» DOCUMENT EXTRACT:
......

Lady makes a fair point about the DW-Jack kiss, so I'll happily concede that was a bad example. But I stand by my general assertion that all the snogging and the like in Torchwood feels like a rather feeble afterthought. And while I agree that the Buffy Initiative series was probably the weakest, at least they made a token reference to the overarching plot in each 'monster of the week' episode (usually one token line about 'shouldn't we be looking for Adam?'), but Torchwood doesn't even do this - because it's not really clear to me as a viewer what the overarching plot IS (I can only hope/assume the creators know). The 21st century is when it all changes, apparently. When what changes? Why ? How ? And so on, to the point where the overarching plot's almost invisible. So I think Buffy, even in its weaker moments, has the upper hand there (Miss Wonderstarr, you might like to give it a go; it's not the best TV show ever - obviously that's Twin Peaks, ahem - but it's enjoyable, funny, occasionally quite touching, and they're not afraid to rattle the status quo. You might enjoy it).

......

» GIVEN DATA:
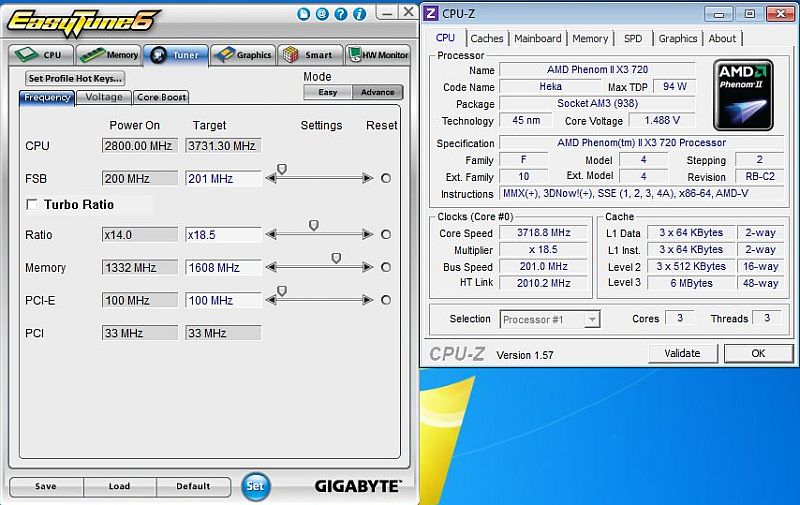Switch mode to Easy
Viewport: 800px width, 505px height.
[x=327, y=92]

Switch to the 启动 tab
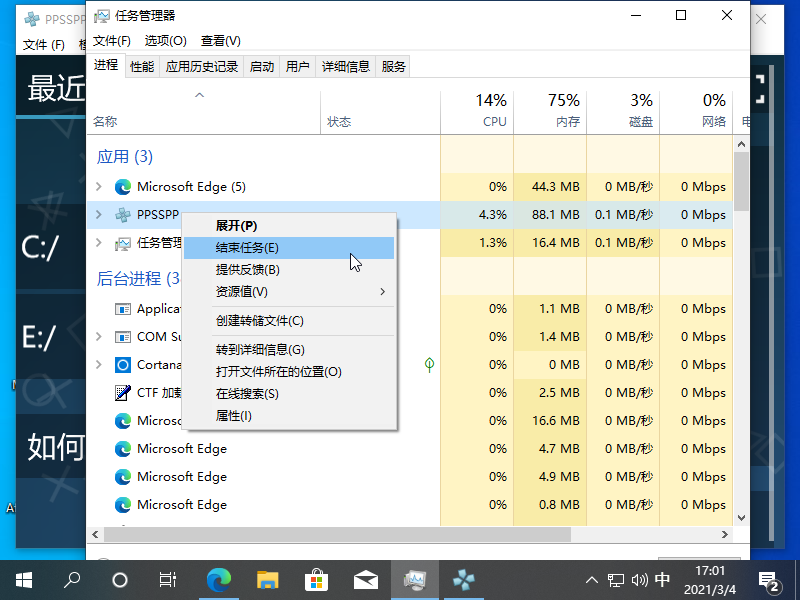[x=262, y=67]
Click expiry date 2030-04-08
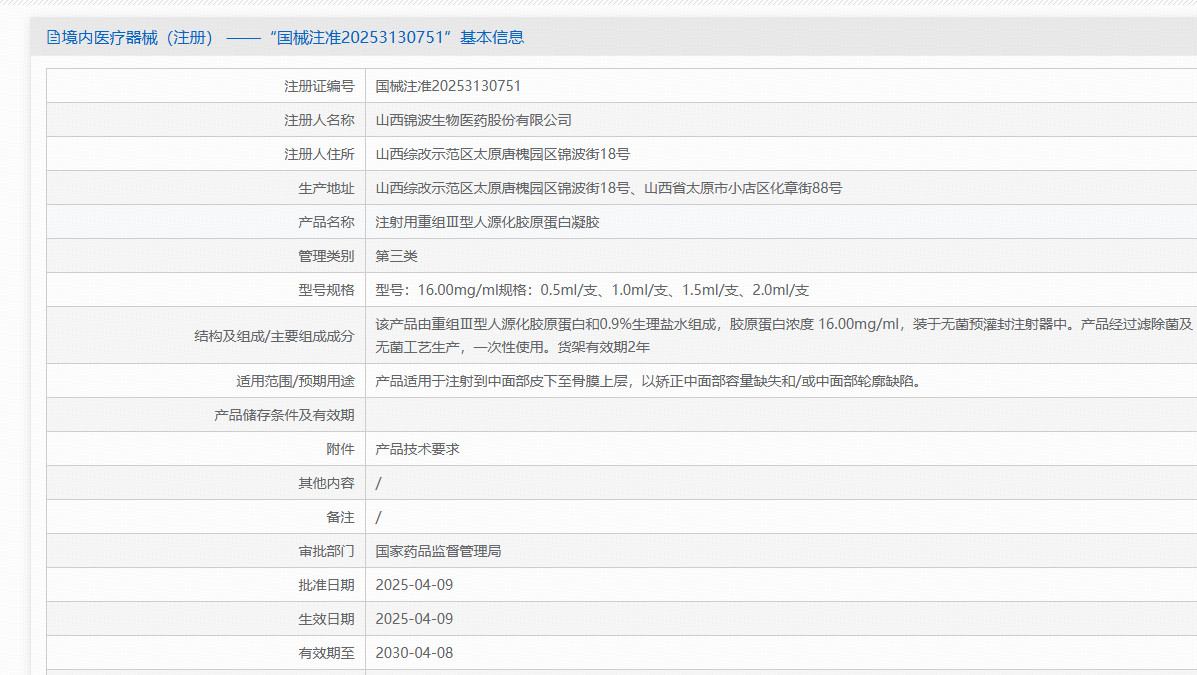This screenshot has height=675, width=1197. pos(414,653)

......

» WHAT THIS TASK INVOLVES:
Render this sentence from the Torchwood comment in French: "But I stand by my general assertion that all the snogging and the like in Torchwood feels like a rather feeble afterthought." The rows play no part in the work here.

» FINAL RESULT:
Mais je maintiens mon affirmation générale selon laquelle tous les bécotages et autres choses du genre dans Torchwood font l'effet d'un ajout après coup plutôt faiblard.